Baobab producer and mother of 6, Batebe Atesu, reveals how Aduna has impacted her life:

“The baobab tree is a big blessing. In the past we did not know it was this valuable. The fruits used to drop and we didn’t even bother picking them. Life used to be really hard. Today we sell the fruits and make a lot of money. Our lives are transformed. I sell Aduna my baobab and I work in their processing centre. We get support and training in many areas.”

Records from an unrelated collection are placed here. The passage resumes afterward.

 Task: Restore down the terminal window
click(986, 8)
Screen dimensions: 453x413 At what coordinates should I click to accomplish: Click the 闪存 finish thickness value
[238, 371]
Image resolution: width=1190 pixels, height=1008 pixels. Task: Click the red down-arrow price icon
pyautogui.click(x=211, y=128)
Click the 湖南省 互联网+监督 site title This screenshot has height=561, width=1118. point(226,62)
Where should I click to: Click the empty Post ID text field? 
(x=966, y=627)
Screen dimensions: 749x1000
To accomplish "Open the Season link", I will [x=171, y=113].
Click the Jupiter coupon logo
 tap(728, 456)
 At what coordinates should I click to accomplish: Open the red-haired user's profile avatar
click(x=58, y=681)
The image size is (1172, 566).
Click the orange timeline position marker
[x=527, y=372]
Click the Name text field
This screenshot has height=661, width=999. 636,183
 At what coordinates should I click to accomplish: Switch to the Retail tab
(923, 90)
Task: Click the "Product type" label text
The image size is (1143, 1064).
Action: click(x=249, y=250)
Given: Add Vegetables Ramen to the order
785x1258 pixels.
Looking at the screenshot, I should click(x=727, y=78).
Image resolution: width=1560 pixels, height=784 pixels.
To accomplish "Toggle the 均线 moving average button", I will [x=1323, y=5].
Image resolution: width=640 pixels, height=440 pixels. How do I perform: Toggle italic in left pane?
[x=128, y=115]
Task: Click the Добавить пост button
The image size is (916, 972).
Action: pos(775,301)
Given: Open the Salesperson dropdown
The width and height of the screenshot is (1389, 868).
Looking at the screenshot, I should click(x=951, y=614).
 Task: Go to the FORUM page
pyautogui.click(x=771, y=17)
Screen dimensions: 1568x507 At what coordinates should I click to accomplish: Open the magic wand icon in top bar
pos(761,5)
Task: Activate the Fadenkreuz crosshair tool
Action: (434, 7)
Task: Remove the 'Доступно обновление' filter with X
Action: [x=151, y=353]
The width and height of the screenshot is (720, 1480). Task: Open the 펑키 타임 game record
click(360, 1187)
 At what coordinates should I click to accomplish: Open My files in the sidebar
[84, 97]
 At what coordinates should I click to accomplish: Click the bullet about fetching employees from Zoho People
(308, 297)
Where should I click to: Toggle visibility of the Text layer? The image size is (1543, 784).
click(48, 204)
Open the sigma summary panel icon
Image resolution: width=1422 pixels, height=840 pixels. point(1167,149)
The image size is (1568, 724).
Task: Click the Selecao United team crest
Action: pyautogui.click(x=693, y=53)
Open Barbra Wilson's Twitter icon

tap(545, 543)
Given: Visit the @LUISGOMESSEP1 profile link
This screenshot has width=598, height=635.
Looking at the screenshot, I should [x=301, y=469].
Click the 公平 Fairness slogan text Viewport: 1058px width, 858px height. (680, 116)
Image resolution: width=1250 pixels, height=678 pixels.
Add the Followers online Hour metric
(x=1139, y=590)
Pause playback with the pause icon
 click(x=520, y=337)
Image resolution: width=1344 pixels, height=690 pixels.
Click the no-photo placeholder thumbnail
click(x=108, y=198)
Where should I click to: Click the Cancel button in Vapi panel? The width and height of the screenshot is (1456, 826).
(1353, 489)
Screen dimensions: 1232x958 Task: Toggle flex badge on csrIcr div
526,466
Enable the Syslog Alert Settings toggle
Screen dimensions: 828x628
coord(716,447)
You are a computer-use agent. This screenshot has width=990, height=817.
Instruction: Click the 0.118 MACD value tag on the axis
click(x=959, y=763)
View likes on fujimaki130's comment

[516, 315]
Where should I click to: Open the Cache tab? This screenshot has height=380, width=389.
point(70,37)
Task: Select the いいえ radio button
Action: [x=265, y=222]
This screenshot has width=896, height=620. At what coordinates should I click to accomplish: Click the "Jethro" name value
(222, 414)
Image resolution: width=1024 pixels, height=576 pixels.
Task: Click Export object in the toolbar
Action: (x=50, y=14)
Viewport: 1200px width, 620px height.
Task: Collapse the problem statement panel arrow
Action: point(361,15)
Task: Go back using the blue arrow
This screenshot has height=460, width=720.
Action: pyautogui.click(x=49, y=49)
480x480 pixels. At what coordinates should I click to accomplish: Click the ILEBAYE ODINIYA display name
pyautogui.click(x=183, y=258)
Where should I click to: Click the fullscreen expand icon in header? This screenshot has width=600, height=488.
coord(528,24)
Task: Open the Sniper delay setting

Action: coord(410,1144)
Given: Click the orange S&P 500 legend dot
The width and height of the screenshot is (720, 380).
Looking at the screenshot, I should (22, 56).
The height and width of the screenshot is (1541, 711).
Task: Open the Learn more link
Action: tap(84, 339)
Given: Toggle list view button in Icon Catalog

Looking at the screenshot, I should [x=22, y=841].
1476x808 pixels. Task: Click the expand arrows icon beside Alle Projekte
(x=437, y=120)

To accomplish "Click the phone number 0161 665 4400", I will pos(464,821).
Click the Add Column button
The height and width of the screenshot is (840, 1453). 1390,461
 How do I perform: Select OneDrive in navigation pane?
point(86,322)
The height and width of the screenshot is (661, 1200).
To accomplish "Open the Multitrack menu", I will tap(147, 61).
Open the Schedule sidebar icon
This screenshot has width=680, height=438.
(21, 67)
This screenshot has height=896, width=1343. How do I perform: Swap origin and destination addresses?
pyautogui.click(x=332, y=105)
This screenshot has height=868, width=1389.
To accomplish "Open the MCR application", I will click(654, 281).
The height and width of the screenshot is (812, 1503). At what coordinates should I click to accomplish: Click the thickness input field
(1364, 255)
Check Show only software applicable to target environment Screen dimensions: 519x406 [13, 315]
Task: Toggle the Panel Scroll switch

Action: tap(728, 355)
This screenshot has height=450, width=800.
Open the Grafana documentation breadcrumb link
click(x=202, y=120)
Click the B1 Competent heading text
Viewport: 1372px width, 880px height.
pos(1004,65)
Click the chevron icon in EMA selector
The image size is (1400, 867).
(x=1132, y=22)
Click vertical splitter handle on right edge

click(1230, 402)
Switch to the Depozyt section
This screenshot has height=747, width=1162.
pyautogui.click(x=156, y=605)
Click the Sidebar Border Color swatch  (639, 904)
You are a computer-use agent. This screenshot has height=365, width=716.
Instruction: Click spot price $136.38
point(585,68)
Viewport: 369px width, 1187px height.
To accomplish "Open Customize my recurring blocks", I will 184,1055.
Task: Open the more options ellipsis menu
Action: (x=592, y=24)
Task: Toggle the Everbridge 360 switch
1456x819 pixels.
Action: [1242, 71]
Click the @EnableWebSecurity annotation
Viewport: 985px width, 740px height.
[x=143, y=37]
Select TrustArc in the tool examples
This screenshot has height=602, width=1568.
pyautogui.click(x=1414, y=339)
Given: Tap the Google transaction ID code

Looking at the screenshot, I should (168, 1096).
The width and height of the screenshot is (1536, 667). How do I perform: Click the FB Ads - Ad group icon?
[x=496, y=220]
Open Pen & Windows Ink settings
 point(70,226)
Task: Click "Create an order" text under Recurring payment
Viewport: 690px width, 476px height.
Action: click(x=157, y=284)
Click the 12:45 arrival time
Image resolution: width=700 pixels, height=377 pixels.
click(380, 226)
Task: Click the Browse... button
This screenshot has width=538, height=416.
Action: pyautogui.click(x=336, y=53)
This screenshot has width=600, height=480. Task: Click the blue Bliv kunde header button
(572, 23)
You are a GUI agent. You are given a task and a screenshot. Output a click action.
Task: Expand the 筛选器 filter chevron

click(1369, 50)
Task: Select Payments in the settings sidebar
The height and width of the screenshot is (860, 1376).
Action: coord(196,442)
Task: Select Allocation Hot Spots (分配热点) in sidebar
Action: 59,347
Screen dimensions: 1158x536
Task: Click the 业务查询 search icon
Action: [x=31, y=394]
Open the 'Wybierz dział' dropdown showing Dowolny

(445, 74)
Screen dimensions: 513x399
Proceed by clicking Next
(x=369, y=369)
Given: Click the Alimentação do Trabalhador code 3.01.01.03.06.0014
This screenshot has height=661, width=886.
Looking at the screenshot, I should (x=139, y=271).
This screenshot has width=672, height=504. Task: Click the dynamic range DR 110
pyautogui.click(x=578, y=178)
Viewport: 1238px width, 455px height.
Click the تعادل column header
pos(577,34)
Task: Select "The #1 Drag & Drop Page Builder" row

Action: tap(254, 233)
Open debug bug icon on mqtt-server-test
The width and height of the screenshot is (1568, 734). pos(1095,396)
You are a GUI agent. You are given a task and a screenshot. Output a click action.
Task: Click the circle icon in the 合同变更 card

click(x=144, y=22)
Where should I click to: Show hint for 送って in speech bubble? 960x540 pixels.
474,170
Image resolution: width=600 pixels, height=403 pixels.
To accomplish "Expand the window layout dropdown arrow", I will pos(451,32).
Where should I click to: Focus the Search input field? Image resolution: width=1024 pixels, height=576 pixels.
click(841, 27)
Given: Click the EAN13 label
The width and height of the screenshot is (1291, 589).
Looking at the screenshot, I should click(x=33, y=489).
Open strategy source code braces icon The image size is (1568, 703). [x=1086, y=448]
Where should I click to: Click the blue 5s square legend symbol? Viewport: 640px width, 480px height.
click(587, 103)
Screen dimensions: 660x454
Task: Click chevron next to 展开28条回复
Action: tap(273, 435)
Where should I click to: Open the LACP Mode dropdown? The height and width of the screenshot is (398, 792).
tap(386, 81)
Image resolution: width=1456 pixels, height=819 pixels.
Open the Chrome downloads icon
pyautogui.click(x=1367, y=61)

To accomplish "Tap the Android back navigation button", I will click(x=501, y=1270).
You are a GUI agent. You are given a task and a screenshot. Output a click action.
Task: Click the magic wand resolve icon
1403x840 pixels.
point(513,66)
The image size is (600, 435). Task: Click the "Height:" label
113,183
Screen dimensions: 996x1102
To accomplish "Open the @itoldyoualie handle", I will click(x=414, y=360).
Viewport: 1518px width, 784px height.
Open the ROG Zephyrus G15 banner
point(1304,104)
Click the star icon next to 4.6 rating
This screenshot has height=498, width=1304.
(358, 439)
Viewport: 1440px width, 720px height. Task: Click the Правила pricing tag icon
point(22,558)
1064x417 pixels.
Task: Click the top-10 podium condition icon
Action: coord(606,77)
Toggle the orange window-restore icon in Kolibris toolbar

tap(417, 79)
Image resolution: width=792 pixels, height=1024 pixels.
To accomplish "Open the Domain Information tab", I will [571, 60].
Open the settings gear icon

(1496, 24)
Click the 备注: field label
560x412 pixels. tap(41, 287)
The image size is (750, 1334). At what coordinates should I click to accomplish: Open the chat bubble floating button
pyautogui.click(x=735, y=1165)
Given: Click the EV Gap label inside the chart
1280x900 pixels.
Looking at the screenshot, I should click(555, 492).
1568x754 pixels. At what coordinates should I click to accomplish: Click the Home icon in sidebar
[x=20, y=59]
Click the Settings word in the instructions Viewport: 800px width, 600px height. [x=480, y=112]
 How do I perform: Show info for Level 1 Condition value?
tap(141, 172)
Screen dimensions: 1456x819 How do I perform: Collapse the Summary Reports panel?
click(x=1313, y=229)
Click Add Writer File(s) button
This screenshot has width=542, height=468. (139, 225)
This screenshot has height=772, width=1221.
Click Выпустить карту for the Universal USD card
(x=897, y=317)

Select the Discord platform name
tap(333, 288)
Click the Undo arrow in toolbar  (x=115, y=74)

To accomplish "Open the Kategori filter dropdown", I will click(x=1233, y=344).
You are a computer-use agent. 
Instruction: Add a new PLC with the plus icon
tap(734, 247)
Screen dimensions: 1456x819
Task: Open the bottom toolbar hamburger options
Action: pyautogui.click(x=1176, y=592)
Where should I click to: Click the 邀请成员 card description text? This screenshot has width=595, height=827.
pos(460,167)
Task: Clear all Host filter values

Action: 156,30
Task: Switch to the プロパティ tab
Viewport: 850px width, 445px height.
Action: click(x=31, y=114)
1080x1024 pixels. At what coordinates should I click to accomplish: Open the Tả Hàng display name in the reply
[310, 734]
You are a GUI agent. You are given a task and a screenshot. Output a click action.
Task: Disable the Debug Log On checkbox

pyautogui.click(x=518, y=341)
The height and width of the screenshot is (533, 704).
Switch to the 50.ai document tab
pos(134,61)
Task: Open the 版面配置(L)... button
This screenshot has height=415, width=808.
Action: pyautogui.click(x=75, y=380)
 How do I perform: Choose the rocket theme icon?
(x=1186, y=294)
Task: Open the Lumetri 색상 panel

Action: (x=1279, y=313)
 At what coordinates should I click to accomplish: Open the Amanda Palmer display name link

National Geographic estimates that global demand for baobab could yield 1 billion dollars a year for rural Africa. Yet, without a growing market or supply chain, this prized fruit simply goes to waste.


What’s more, Africa has an abundance of unique products bursting with nutritional value — undiscovered in potential. As well as baobab, Aduna is supporting a global fair trade demand for the ancient nutty super-grain, fonio, cultivated in West Africa for 5000 years. The Dogon people of Mali believe the entire universe was born out of a single grain of fonio, whilst an article from The Guardian hails it: ‘the grain that would defeat quinoa as king among foodies’. Naturally gluten-free, diabetic-friendly due to low GI (Glycaemic Index), rich in iron and vitamins B1 and B3 for optimum mental health — the health benefits are universal.

Aduna also has a range of Super-Teas, uniquely crafted blending the highest quality active botanical ingredients. Each cuppa is brimming with organic superfoods, simultaneously fuelling your body and immune system whilst creating a sustainable income for rural African families, allowing you to sip with purpose. Their maxim: drink tea, feel good, do good.



Clearly, Aduna embraces its role as an advocate for the 5 Ps of the Positive Compass: Planet, People, Places, Partners, and Purpose. Helping to reverse desertification and climate change they are in the right relationship with nature; they elevate human potential through supporting and training local producers; they empower communities by championing African biodiversity; they provide resonant value for producer and consumer alike. And they are driven by a powerful life-affirming.

Aduna means ‘life’ or ‘world’ in Wolof, one of the main languages of The Gambia and Senegal. It encapsulates a philosophy of wholeness — embracing integrality, self-sufficiency, and interconnectedness (recent breakthroughs in quantum physics corroborate this connected worldview). As consumers become increasingly conscious about the products they choose to buy, it is necessary to consider this philosophy of Aduna; to appreciate each transaction within its wider economic sphere. This will help to compound communities and futures which are not menial or exploited, but regenerative and auspicious.